A dictionary. A phone directory. The Yellow Pages.
I remember school projects where I would use Encyclopaedia Britannica's 'Micropædia' to find topics, which were expanded upon using the ' Macropædia'.
On computers, I'm surprised non-one has mentioned Gopher [ https://en.wikipedia.org/wiki/Gopher_%28protocol%29 [wikipedia.org] ], which is an Internet search engine, just not a World-Wide-Web search engine, and of course, Veronica, Jughead and Archie.
(Score: 2) by jasassin on Monday April 13 2015, @08:30PM
False dichotomy, it can be BOTH. The Internet Yellowpages was exactly how we looked up addresses when I first started using the "Internet". You would literally flip through a big dead-tree book in order to "search".
I thought of gopher as well. Didn't you have to crawl up to some kind of site in Minnesota, and then back down again to find the site you wanted to visit?
Long live the WWW! Now if only DNS can be made non-hierarchical as well..
My first experience with searching on the internet was archie for files, and sometimes using Veronica; at the time Yahoo was a directory without much of search function that I could remember. I used to remember telneting to archie.au because it was the server I could always remember no matter what.
-- Still always moving
(Score: 2) by arslan on Thursday April 16 2015, @02:38AM
The Australian Archie server was incredibly useful as it's address was a.au. So if you wanted a known always-up host on the internet for a ping test to make sure the internet connection you has just set up for someone was working right through to the real world, a.au was one of the shortest valid hostnames available. I used it heaps to save on typing!

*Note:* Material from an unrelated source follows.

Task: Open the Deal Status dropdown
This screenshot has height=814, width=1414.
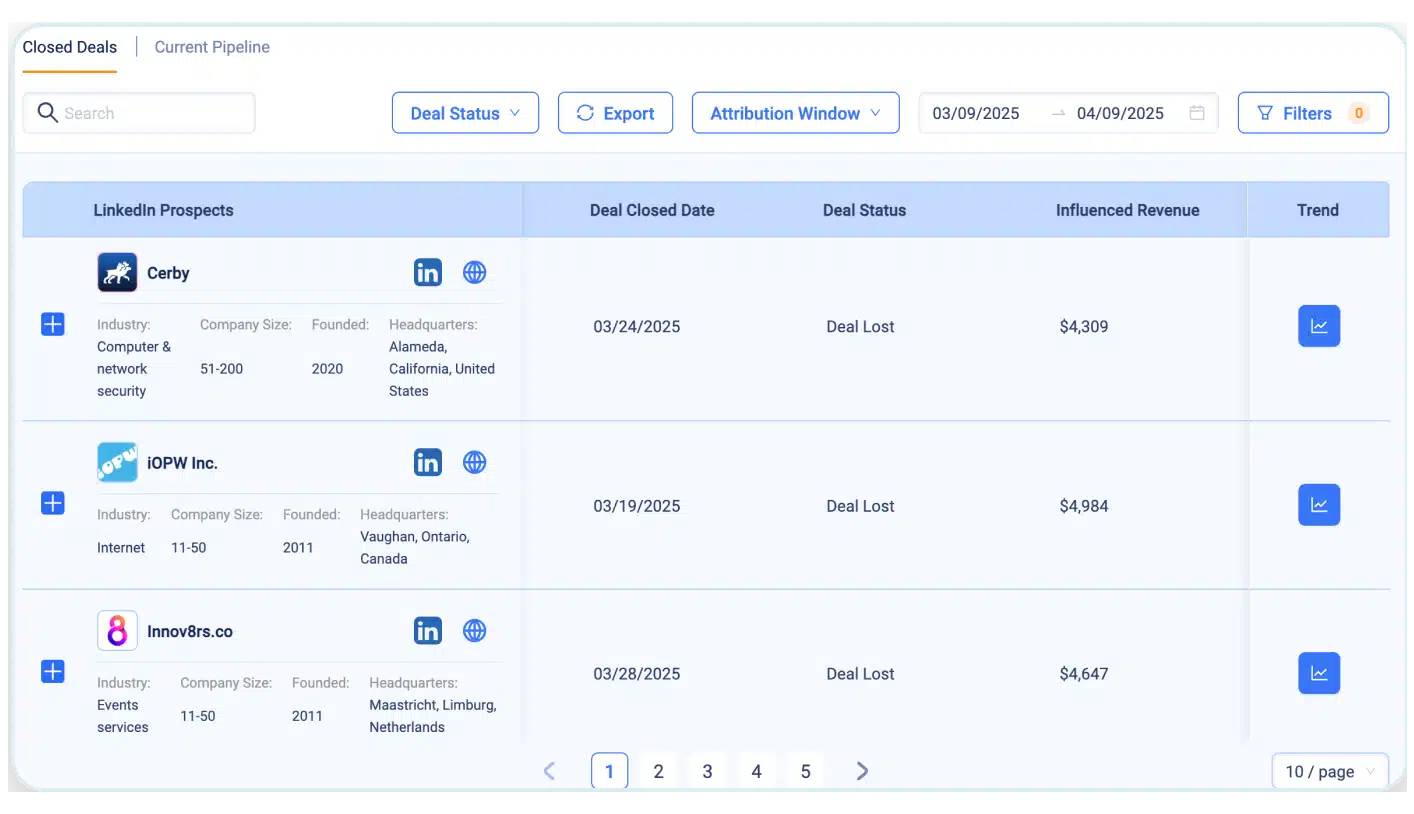Action: coord(465,113)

(Score: 0) by Anonymous Coward on Sunday April 26 2015, @09:45AM
by Anonymous Coward
on Sunday April 26 2015, @09:45AM (#175310)
Before I switched to Google, they also had the clean UI that Google has. It started getting more and more cluttered. It was a perfectly good search engine. I could tell if the first result showing up on entering 2N3055 was actually the PDF datasheet. (Bing, for instance, doesn't).
(Score: 1) by Bogsnoticus on Monday April 27 2015, @05:28AM
My first search tool was a map, compass and torch, that comprised of 3 individual items, not one of these newfangled smart whatchamajigits.
Was using something before Alta Vista, but be buggered if the name springs to mind. Now, git orf my lawn, you whippersnappers with your rock'n'roll dancing and hula hoops.
-- Genius by birth. Evil by choice.
(Score: 0) by Anonymous Coward on Tuesday April 28 2015, @02:26PM
by Anonymous Coward
on Tuesday April 28 2015, @02:26PM (#176071)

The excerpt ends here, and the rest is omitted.